---------- ITEMS ----------

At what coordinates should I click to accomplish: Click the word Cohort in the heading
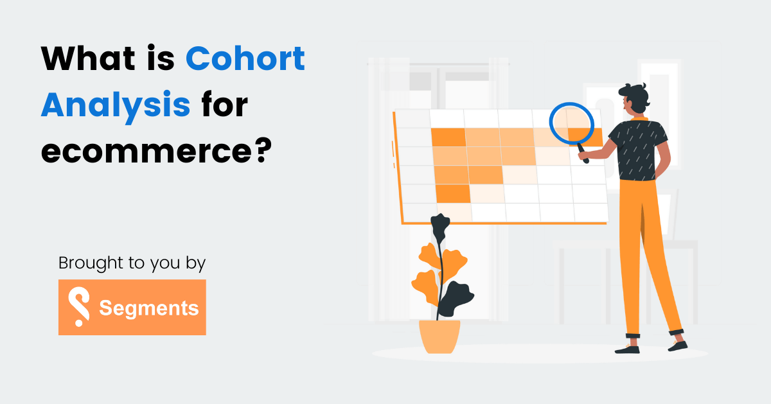click(x=245, y=60)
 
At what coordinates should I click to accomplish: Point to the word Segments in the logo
click(x=148, y=308)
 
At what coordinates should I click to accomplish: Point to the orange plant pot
click(x=439, y=336)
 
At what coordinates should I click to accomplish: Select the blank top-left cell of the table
click(x=412, y=119)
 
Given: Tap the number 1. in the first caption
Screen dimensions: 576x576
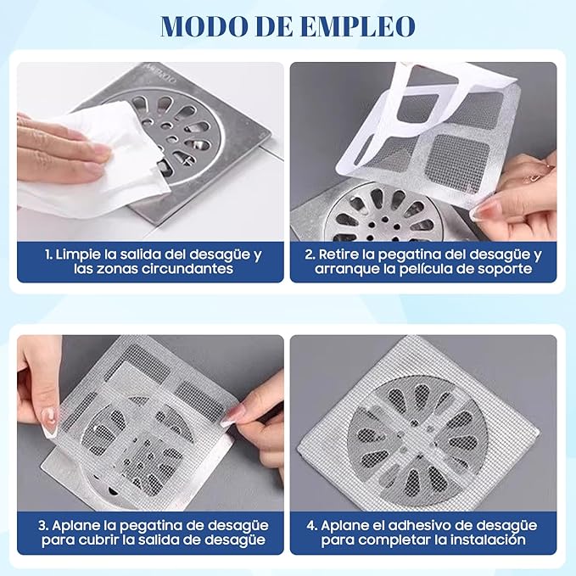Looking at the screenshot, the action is (x=48, y=254).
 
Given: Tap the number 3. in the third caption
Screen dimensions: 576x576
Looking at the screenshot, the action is (x=43, y=526).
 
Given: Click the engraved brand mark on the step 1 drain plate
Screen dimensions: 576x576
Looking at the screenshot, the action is (x=162, y=74).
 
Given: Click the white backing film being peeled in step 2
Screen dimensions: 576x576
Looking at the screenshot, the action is (x=422, y=107).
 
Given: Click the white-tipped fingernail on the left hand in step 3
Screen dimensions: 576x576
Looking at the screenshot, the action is (x=49, y=422).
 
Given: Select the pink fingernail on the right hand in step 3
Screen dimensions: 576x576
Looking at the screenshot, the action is (x=232, y=417).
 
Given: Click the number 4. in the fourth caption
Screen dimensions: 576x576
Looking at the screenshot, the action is (x=312, y=526).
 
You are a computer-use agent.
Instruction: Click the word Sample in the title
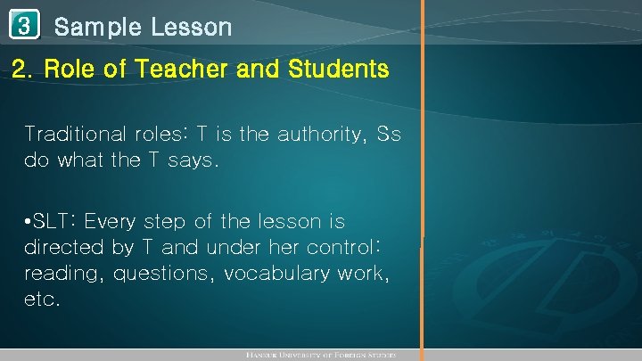pos(97,27)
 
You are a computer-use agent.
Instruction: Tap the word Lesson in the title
pos(191,27)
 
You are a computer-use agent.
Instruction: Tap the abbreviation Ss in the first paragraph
pos(389,135)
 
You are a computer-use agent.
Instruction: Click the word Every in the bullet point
pos(114,220)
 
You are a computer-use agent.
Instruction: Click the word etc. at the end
pos(43,299)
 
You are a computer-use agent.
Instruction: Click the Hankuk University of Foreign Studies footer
pos(320,356)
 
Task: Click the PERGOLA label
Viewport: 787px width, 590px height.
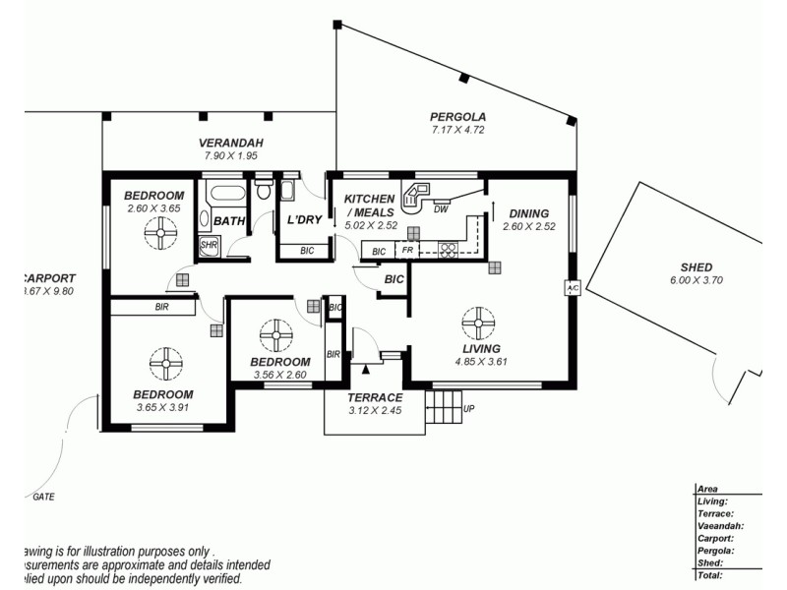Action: pos(457,116)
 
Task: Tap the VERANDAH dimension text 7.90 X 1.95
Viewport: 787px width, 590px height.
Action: pos(230,155)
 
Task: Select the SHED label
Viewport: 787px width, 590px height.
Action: pos(696,266)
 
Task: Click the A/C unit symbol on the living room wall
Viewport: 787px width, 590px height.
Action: pos(572,288)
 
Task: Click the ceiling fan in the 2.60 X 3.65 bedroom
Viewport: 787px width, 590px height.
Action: pos(157,234)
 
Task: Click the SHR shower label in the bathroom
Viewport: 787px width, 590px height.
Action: pos(209,245)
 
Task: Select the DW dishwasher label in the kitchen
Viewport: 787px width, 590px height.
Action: pos(441,208)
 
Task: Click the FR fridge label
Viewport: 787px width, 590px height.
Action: pos(406,252)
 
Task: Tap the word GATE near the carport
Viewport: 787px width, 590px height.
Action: pos(43,497)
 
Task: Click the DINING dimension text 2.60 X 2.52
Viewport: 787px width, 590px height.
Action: pos(525,226)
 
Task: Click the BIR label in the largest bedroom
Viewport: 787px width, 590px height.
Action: pos(162,307)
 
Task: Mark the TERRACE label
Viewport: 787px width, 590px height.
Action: pos(376,397)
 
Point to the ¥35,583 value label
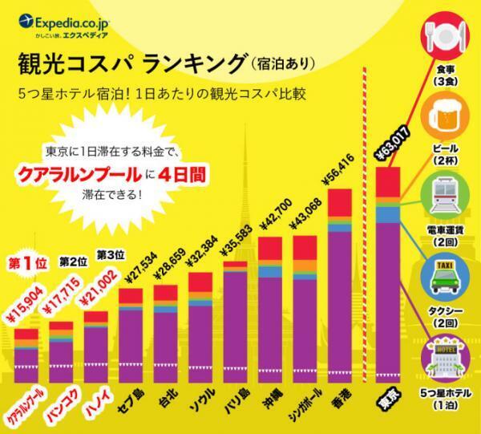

----------

GOAL: Could you put the item lines, from the start of the items up to and including the line with "click(x=439, y=336)", into a Markdown table with the columns Row and Line, skipping blank lines and leaving the pictures out?

TASK ANSWER:
| Row | Line |
|---|---|
| 1 | At what coordinates should I click to accomplish: Click the word Cohort in the heading |
| 2 | click(x=245, y=60) |
| 3 | At what coordinates should I click to accomplish: Point to the word Segments in the logo |
| 4 | click(x=148, y=308) |
| 5 | At what coordinates should I click to accomplish: Point to the orange plant pot |
| 6 | click(x=439, y=336) |